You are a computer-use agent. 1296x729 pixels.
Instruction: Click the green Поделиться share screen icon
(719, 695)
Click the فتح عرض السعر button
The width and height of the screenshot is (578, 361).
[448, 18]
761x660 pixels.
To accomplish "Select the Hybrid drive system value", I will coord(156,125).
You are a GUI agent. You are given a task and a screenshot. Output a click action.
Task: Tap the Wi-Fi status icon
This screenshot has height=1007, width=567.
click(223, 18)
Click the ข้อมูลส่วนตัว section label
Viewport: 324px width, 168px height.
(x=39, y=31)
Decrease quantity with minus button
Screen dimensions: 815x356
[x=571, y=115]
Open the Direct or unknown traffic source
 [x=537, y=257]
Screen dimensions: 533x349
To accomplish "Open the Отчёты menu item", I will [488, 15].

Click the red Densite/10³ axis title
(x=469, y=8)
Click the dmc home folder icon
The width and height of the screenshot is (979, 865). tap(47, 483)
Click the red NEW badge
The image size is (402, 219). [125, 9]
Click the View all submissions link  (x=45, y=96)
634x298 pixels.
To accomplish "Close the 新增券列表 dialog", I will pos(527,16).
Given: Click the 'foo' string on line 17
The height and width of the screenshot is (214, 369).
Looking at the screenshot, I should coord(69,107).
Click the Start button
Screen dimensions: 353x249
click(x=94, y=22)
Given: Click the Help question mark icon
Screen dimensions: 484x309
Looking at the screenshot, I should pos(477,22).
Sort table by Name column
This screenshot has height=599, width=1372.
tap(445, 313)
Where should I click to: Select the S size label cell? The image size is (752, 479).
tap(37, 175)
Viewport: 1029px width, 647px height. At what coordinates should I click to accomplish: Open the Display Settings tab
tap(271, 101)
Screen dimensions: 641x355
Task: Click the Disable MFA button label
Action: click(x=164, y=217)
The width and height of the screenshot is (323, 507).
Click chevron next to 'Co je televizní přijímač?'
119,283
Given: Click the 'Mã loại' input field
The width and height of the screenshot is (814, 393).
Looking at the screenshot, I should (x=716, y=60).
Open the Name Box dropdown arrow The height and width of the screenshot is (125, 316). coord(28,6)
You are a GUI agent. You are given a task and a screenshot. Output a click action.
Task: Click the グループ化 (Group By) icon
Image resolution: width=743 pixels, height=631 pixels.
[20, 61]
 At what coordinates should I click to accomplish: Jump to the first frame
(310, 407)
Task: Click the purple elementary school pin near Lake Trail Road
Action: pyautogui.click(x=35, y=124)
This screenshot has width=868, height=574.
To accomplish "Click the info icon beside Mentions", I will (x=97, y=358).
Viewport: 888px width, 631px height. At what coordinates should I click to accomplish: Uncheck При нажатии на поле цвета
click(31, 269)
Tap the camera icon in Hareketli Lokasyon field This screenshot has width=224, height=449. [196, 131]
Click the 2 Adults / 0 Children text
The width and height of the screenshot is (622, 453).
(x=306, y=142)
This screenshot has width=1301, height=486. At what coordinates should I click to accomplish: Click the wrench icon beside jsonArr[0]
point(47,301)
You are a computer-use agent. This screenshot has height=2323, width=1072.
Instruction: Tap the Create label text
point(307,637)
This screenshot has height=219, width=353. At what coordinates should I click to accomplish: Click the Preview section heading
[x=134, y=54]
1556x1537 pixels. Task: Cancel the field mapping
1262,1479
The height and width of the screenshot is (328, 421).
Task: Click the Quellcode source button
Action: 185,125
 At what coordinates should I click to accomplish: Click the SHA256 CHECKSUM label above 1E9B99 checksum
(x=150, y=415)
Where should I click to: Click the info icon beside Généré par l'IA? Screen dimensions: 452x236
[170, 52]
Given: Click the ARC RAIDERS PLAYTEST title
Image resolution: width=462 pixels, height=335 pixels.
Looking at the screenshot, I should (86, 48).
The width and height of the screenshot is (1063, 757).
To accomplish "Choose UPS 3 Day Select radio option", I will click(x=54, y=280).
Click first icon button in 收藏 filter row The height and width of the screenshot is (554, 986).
-- -- --
### [REQUIRED ACTION]
Exact copies of the lines from the one holding "Image resolution: width=462" to the end of the entries are all that should be written.

### [TASK SOLUTION]
Image resolution: width=462 pixels, height=335 pixels.
Looking at the screenshot, I should (86, 48).
The width and height of the screenshot is (1063, 757).
To accomplish "Choose UPS 3 Day Select radio option", I will click(x=54, y=280).
Click first icon button in 收藏 filter row The height and width of the screenshot is (554, 986).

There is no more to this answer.